Male donors classified as having an intermediate acetylator phenotype exhibited a favorable response to NTP treatment. Gender-specific analyses are shown in Fig. 3a, b. An age-related correlation was not observed in the male donors, while a significantly negative correlation was observed in the female donors (r = –0.773, N = 12, P = 0.006, Student’s t-distribution test). In Fig. 3c, data from the male donors are plotted according to NAT2 phenotype. As shown in the box-whisker plots, there was a large variance in the rapid acetylator phenotype; consequently, no significant effect of the NTP treatment was detected compared with the control (mean ± SD, 1.00 ± 0.48, N = 9, P = 0.98, Student’s t-test), while there was a significant increase in the intermediate acetylator phenotype (mean ± SD, 1.19 ± 0.13, N = 10, P = 0.001, Student’s t-test). Moreover, there was a statistically significant difference in the distributions of the data between the rapid and immediate acetylator phenotypes (P = 2.8E–04, F-test). These results suggest that male donors classified as having an intermediate acetylator phenotype are favorable responders to NTP treatment.

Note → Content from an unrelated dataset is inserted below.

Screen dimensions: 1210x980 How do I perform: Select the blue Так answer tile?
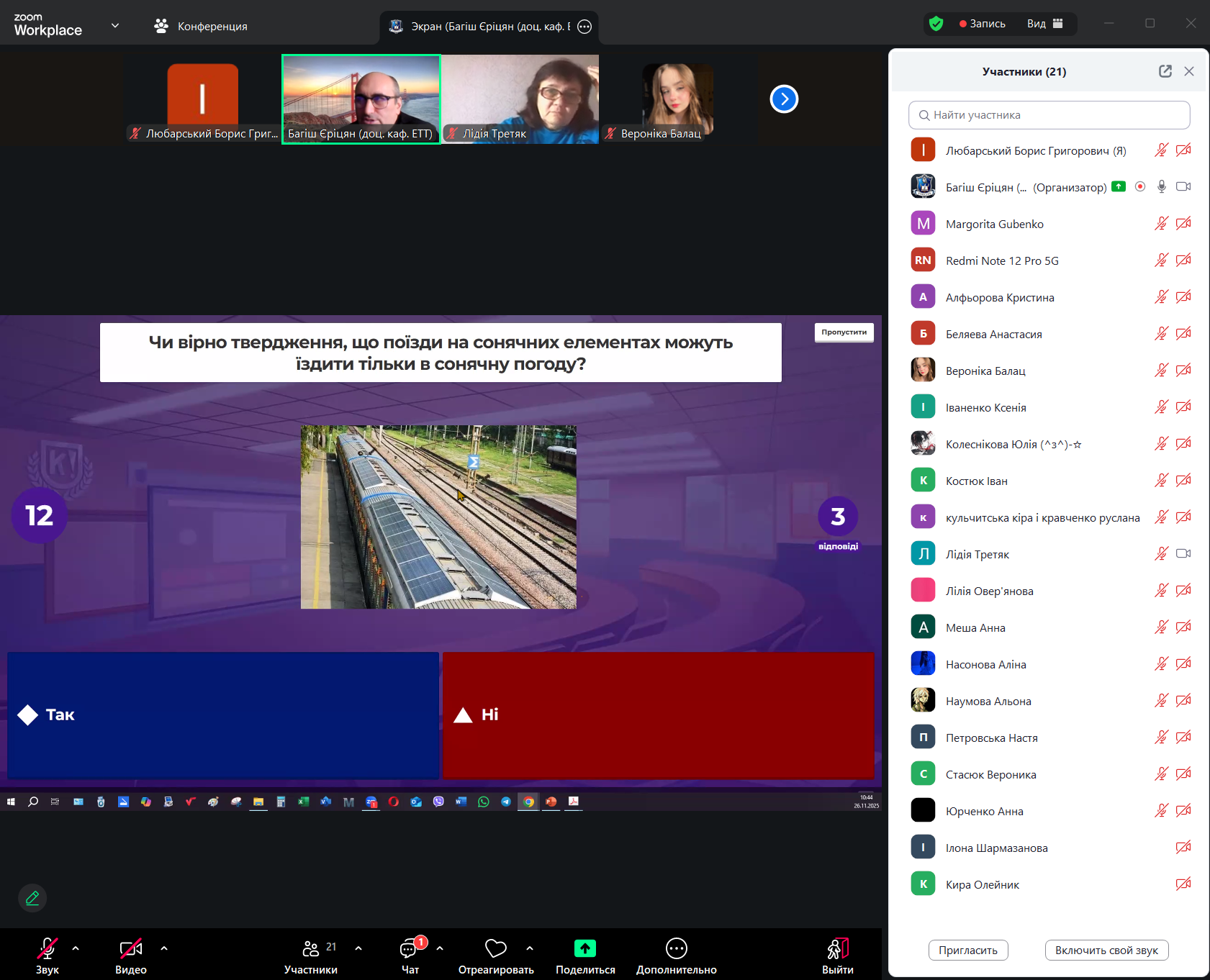[x=223, y=715]
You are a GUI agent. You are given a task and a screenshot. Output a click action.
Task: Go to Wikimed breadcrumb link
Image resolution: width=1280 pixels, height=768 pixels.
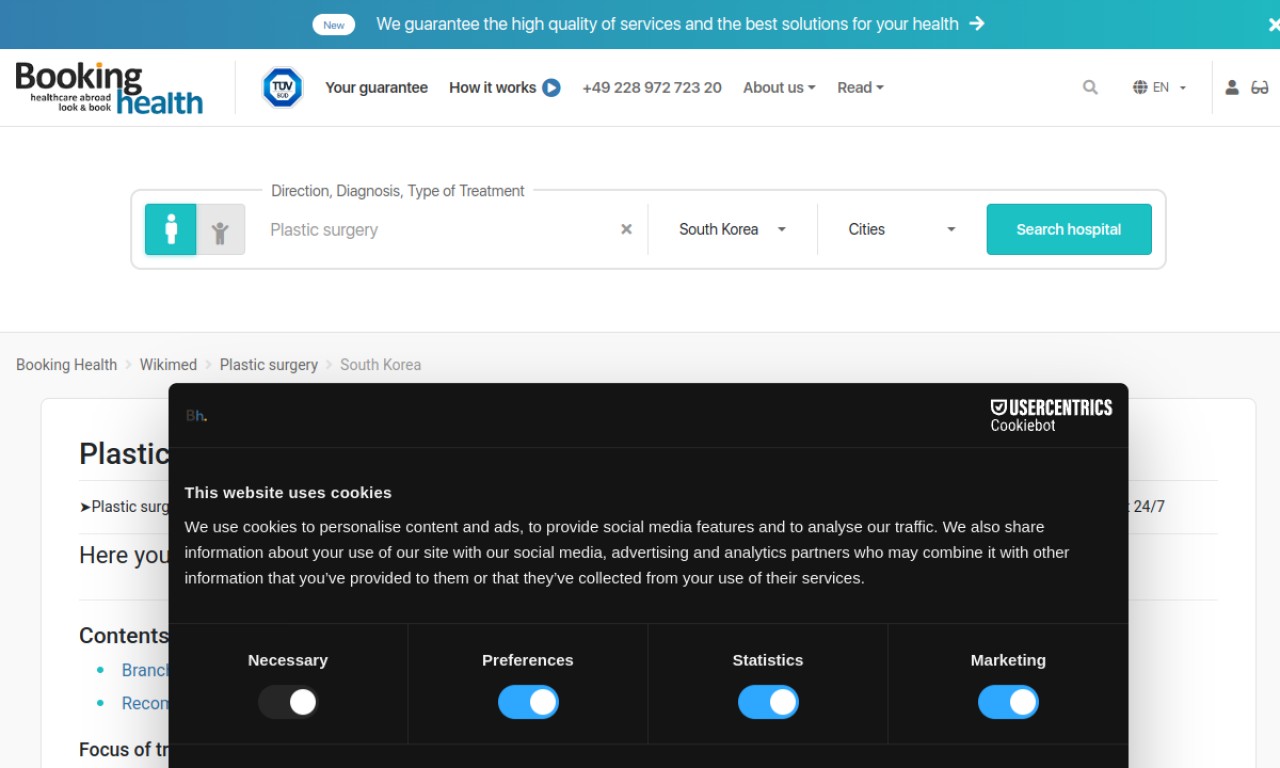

Reconfirmation of efficacy of NTP on expression of the CSGALNACT1 mRNA
To confirm the efficacy of NTP that we reported previously [7], the changes in the relative expression of the CSGALNACT1 mRNA were examined (Fig. 3d). Ten samples were impartially selected according to the results of NAT2 phenotype (rapid:immediate = 5:5), responsiveness (responder:nonresponder = 5:5), and gender (female:male = 4:6) presented above. Quantitative PCR showed that NTP treatment significantly increased the expression of the CSGALNACT1 mRNA in NP cells compared with the control (mean ± SD, 1.28 ± 0.37, N = 10, P = 0.013, Student’s t-test).